We are aware that Prof. Hamson has criticised this case in (1949) 10 Cambridge Law Journal, 249, and has forborne its application, except in the clearest possible circumstances. The law has been also considered by Pritchard, J., in Bigos v. Bousted (1951) 1 All ER 92, where all the authorities are referred to.”

15. The three­Judge Bench of this Court, after referring to

the aforesaid judgments, speaking through M. Hidayatullah, J.
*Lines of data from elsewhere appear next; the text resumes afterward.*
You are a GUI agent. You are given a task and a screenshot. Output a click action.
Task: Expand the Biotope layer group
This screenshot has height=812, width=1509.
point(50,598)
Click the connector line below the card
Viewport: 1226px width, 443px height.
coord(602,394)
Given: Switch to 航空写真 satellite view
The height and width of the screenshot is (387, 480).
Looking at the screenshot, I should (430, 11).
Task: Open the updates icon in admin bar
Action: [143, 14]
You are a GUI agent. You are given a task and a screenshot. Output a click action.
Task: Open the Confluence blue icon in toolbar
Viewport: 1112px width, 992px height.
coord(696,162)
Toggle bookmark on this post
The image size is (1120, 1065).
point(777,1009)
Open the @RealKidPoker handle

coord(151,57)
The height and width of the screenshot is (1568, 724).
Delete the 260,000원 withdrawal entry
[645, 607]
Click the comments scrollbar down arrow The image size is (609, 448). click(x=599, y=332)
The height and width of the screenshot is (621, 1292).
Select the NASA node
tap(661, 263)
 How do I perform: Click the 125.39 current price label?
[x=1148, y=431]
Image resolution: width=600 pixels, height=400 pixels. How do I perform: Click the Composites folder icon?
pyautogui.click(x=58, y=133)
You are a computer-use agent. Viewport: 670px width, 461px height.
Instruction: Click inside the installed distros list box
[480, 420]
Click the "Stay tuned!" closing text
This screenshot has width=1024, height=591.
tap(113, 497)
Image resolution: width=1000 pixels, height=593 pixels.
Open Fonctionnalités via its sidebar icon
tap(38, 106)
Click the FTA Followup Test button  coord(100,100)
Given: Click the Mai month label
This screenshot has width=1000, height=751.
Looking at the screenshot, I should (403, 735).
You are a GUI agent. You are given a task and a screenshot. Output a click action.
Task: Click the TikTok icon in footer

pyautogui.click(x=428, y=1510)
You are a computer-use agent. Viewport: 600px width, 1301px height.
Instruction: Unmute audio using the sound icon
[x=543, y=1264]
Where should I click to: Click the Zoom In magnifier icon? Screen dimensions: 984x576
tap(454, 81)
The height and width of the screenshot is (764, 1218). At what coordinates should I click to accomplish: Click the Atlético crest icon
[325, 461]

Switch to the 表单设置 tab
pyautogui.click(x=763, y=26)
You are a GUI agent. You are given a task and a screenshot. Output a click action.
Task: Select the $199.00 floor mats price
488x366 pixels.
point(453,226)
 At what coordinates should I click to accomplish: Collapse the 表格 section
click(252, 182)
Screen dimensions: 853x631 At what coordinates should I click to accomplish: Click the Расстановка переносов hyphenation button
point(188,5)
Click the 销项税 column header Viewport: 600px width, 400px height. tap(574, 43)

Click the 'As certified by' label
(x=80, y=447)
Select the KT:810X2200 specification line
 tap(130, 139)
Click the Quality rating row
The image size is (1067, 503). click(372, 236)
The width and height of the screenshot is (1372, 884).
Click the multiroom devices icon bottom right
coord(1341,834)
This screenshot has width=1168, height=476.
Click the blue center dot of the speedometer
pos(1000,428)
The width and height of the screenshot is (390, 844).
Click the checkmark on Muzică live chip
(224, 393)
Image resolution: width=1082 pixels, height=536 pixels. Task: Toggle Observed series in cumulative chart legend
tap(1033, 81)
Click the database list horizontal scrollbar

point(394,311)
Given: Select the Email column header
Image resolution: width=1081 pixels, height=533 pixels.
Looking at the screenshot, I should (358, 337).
(as His Lordship then was), observes thus:

“15.  The correct position  in law, in our opinion,  is that what one has to see is whether the illegality goes so much  to the  root  of the  matter that the  plaintiff cannot bring his action without relying upon the illegal transaction into which he had entered. If the illegality be trivial or venial, as stated by Williston and the plaintiff is not required to rest his case upon that illegality,  then public policy demands that the defendant should not be allowed to take advantage of the position.  A strict view, of course, must be taken of the plaintiff's conduct, and he should not be allowed to circumvent the illegality by resorting to some subterfuge or by mis­stating the facts. If, however, the matter is clear and the illegality is not required to be pleaded or proved as part of the cause of action and the plaintiff  recanted before the  illegal purpose was achieved, then, unless it be of such a gross nature as to outrage the conscience of the Court, the plea of the defendant should not prevail.”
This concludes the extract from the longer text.